WORK ORDER
Write out, word for word, the part of the listing below that opens with the line containing "You are a GUI" and closes with the line containing "Rusko chce registr", keeping both of those lines and adding no others.

╭─ DATA EXCERPTS

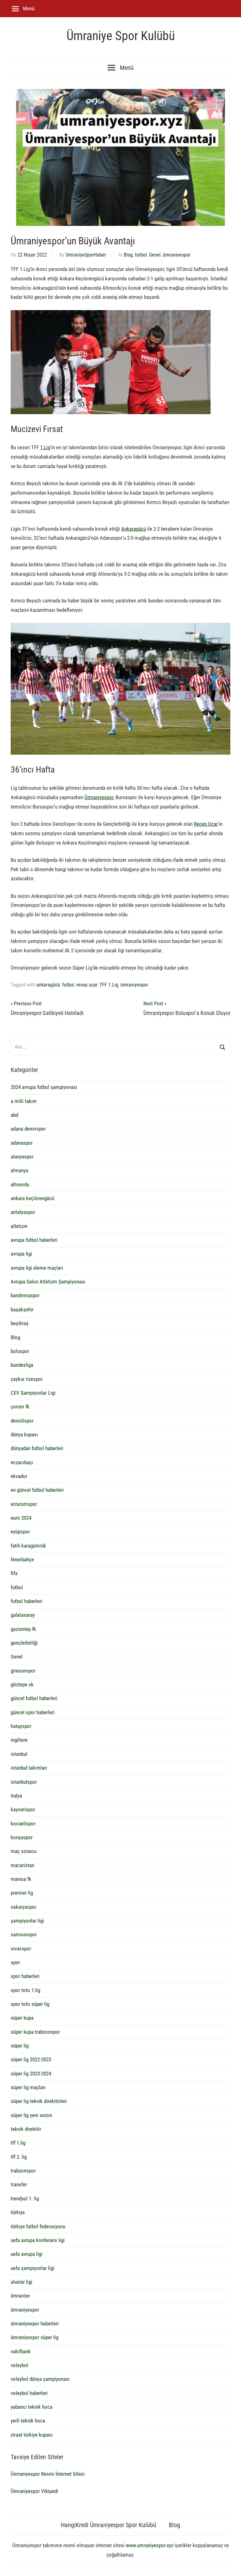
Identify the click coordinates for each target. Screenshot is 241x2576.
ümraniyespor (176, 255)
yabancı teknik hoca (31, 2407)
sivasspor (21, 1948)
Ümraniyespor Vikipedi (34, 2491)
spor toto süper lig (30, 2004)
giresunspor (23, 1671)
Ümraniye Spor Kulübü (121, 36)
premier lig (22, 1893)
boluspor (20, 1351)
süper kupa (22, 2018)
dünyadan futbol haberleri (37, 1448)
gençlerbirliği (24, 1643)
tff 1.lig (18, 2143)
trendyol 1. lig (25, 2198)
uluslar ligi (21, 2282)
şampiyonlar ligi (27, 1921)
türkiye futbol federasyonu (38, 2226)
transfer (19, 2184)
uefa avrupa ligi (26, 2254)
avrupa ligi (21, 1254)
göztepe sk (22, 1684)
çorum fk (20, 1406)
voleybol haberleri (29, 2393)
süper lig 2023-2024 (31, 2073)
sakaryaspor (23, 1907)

╰─
╭─ DATA EXCERPTS

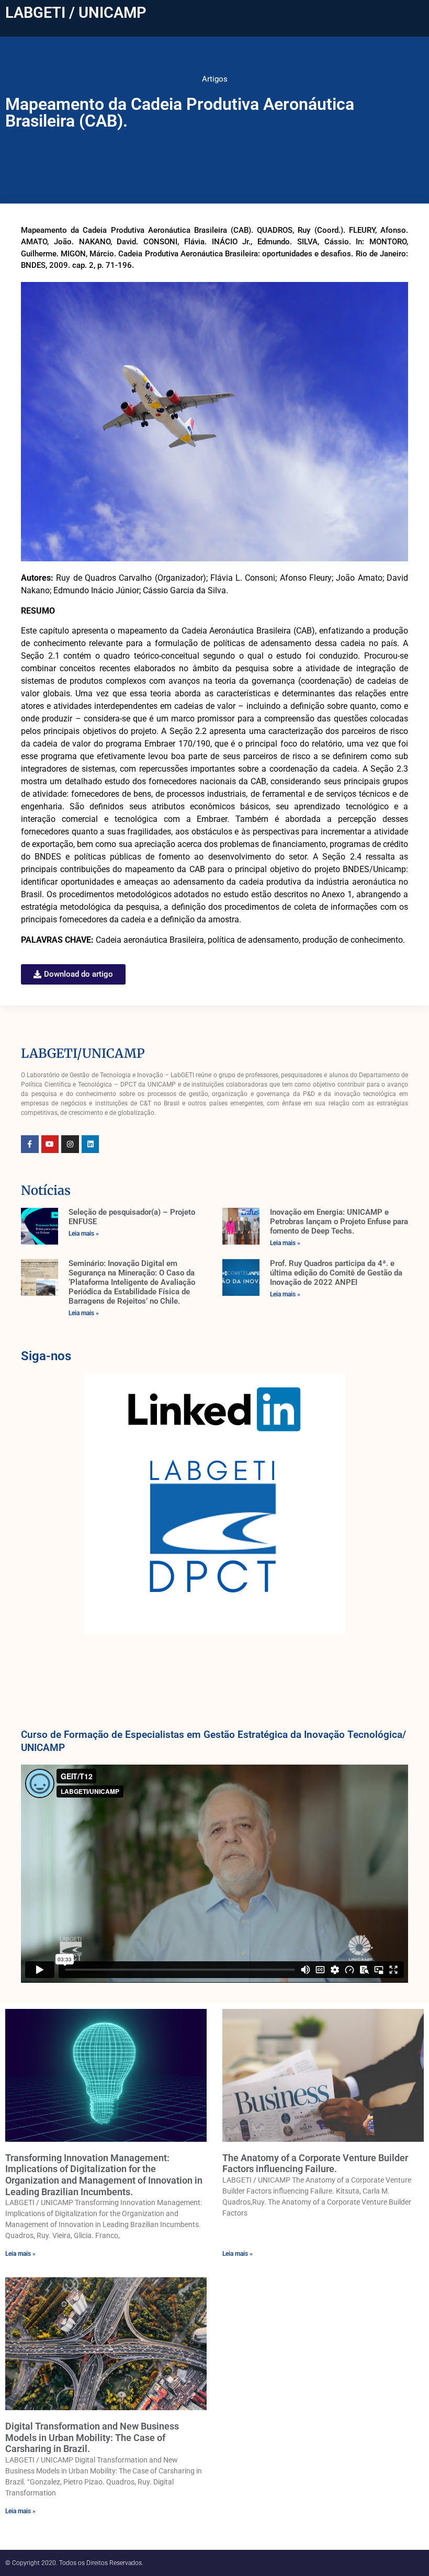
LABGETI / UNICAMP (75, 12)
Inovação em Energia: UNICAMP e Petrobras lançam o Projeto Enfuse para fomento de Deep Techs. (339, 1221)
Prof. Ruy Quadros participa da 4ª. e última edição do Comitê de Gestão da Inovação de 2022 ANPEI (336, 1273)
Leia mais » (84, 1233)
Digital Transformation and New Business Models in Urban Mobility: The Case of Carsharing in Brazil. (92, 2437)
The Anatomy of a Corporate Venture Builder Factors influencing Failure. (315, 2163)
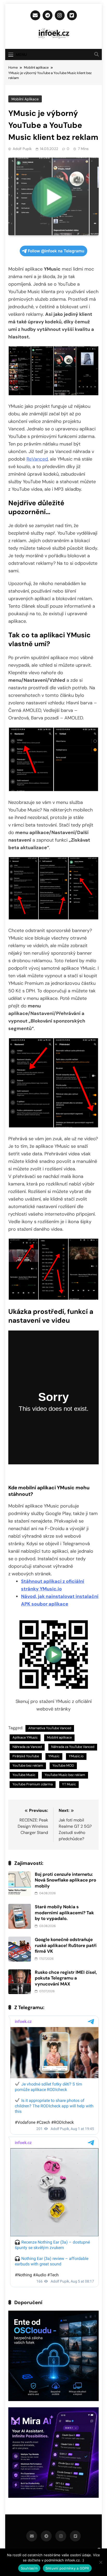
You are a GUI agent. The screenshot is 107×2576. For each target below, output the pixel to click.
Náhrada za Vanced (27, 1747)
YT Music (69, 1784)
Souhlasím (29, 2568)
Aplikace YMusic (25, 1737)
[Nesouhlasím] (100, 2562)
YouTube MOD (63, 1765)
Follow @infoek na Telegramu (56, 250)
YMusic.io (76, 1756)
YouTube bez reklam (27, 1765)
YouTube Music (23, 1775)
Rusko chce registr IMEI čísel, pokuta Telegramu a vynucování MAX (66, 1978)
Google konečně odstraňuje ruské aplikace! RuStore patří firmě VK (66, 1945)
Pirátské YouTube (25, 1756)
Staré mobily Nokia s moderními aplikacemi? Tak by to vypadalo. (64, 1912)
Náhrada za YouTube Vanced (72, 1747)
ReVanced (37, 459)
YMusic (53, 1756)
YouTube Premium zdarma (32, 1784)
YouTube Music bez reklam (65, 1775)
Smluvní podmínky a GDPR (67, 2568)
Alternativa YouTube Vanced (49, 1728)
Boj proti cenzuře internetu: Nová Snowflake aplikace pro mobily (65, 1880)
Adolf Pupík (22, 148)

╰─

EXERCISE RESPONSE
You are a GUI agent. The screenshot is 107×2576. For each target below, output the pixel to click.
Náhrada za Vanced (27, 1747)
YT Music (69, 1784)
Souhlasím (29, 2568)
Aplikace YMusic (25, 1737)
[Nesouhlasím] (100, 2562)
YouTube MOD (63, 1765)
Follow @infoek na Telegramu (56, 250)
YMusic.io (76, 1756)
YouTube bez reklam (27, 1765)
YouTube Music (23, 1775)
Rusko chce registr IMEI čísel, pokuta Telegramu a vynucování MAX (66, 1978)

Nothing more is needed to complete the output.